Print exactly the lines from the one containing "Given: Click the Rustic value" through the last line of the records below, both included, and nothing else; omit any pictures.

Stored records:

####################

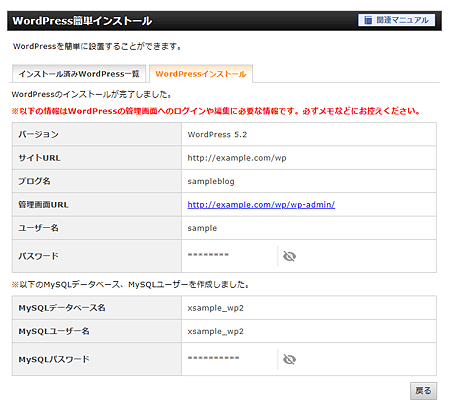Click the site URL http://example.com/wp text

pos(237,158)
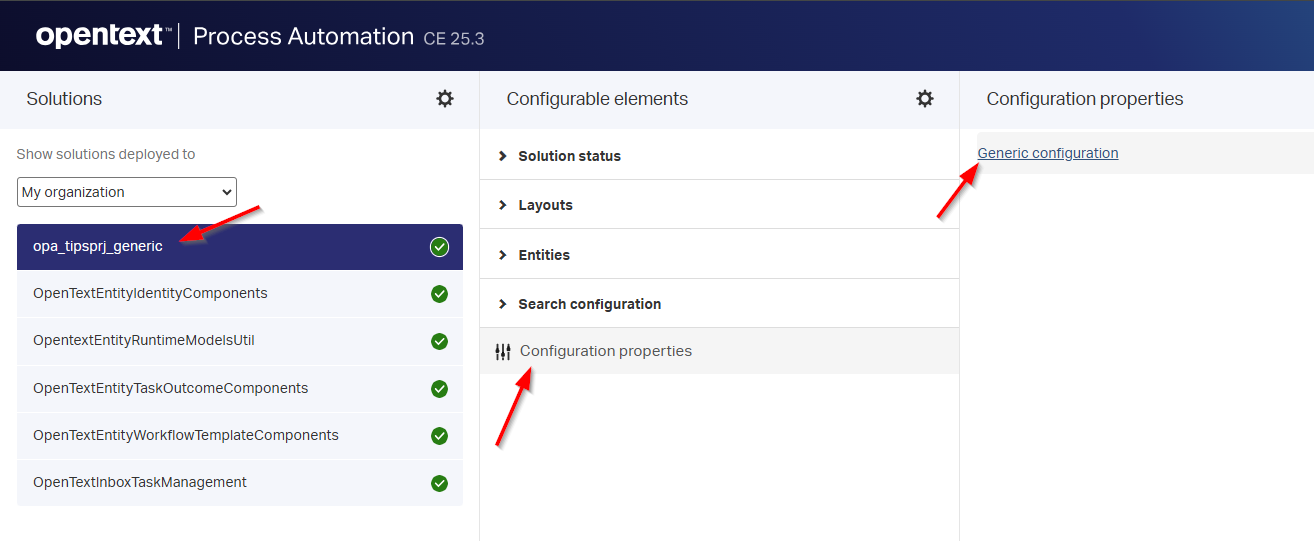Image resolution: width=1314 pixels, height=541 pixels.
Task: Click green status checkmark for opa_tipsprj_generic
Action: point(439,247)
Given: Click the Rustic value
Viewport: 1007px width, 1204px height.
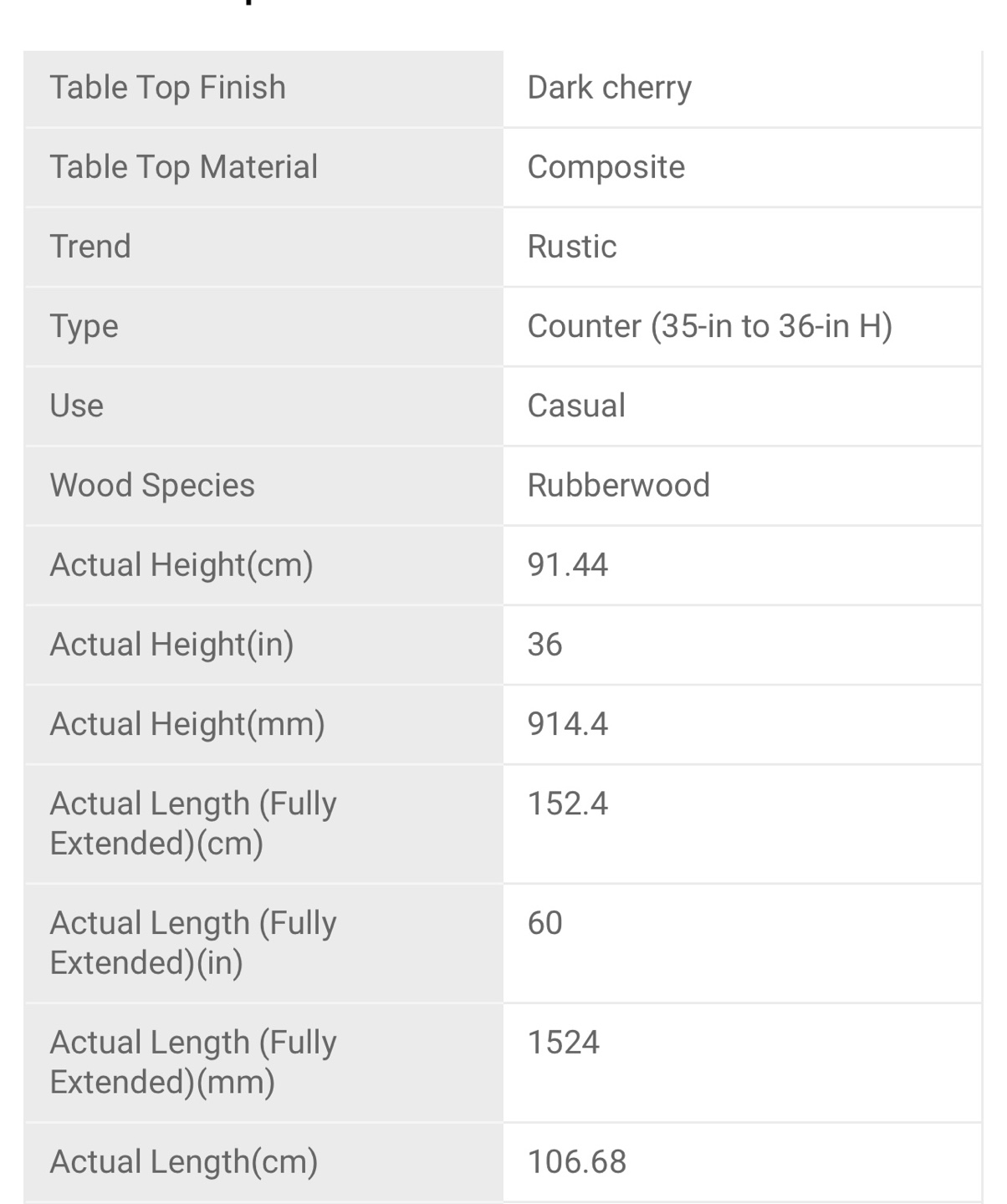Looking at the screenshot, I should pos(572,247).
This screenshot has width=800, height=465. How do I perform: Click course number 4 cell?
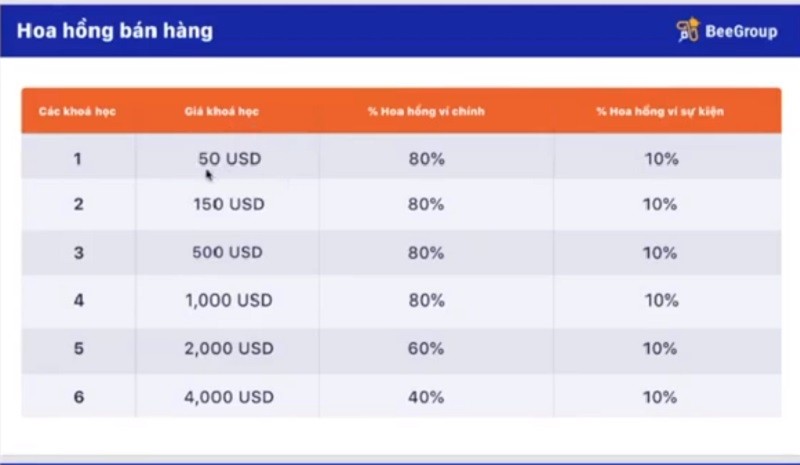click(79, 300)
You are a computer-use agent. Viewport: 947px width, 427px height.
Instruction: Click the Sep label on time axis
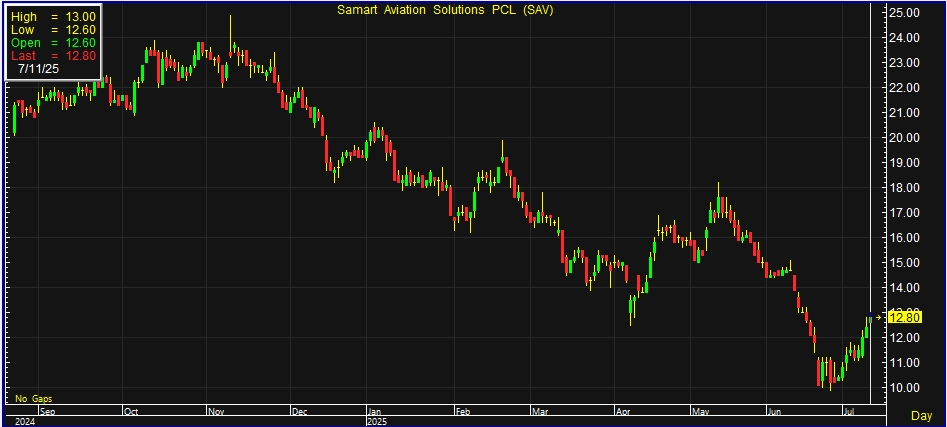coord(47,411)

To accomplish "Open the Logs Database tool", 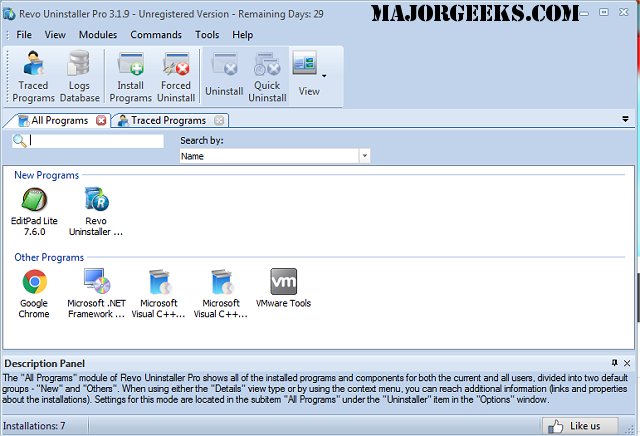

####################

→ **Exercise answer**:
Given: Click the Rustic value
Viewport: 1007px width, 1204px height.
Looking at the screenshot, I should pos(572,247).
This screenshot has width=800, height=465. How do I perform: Click course number 4 cell?
click(79, 300)
You are a computer-use agent. Viewport: 947px width, 427px height.
Instruction: Click the Sep label on time axis
coord(47,411)

To accomplish "Open the Logs Database tool", 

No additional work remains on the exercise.